© Ashley Crawford 2007 (excerpt from catalog essay for ‘U-Turn’, Glendale College Art gallery, Los Angeles, 2007)
Ian Haig fails dismally when it comes to subtlety. His works explode in his viewers’ faces, requiring a thorough scrubbing to even remember the notion of hygiene. The bowel, genitalia, the permeability of skin, sex toys, bacteria all scuttle, crawl and ooze through his work. Like William S. Burroughs’ Dr Benway, Haig is a maverick surgeon of the bizarre creating an amphetamine fueled of grotesquerie. Like filmmaker David Cronenberg, Haig finds ways to invert the expected – even the title of his new series disturbs and disrupts expectations – Study for organs on the outside of the human body – we simply know it’s all going to hell.

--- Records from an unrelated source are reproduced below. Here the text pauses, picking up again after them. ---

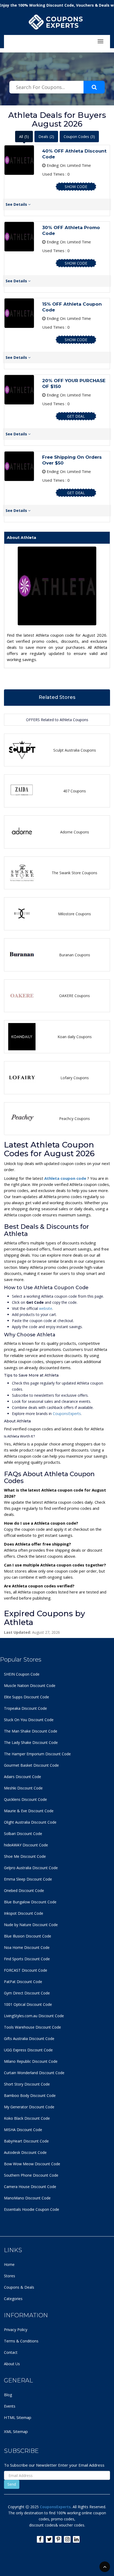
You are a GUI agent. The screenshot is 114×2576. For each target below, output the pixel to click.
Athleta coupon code (65, 1178)
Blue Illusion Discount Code (27, 1936)
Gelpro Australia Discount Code (31, 1867)
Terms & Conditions (21, 2340)
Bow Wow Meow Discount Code (32, 2163)
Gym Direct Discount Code (27, 1992)
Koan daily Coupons (75, 1036)
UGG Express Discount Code (28, 2049)
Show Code (76, 186)
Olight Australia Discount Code (30, 1822)
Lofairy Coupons (74, 1077)
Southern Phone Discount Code (31, 2175)
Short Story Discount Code (27, 2084)
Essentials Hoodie (19, 2209)
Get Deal (76, 416)
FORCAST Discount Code (25, 1970)
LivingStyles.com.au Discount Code (34, 2015)
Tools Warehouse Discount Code (32, 2027)
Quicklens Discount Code (25, 1799)
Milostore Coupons (74, 913)
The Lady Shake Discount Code (31, 1742)
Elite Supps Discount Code (26, 1696)
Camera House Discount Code (30, 2186)
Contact (10, 2352)
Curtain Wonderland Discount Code (34, 2072)
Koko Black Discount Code (27, 2118)
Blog (8, 2394)
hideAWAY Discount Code (26, 1844)
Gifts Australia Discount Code (29, 2038)
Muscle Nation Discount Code (29, 1685)
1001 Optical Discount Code (28, 2004)
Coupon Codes (79, 136)
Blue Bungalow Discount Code (30, 1901)
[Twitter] (49, 2539)
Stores (9, 2275)
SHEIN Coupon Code (22, 1674)
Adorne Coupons (74, 831)
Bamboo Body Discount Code (30, 2095)
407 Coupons (74, 790)
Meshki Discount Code (23, 1788)
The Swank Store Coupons (74, 872)
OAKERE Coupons (74, 995)
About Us (12, 2363)
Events (9, 2406)
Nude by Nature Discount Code (31, 1924)
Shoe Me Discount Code (25, 1856)
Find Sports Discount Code (27, 1958)
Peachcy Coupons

Rendered in his crude drawing style, the drawings feature abstracted, mutant human forms. These works play with the notion of how the content of the body is considered as abject and repulsive when it is on the outside, rather than on the inside. For Haig this has particular resonance in Los Angeles, which is renowned for its devotion to the worship of the exterior human body.
In Haig’s oeuvre the body is pathologised beyond plenitude. In addition to the drawings there is the video work, How to Make a Monster, depicting the artist undergoing a Terminator-like process of transformation by tearing the skin from his face.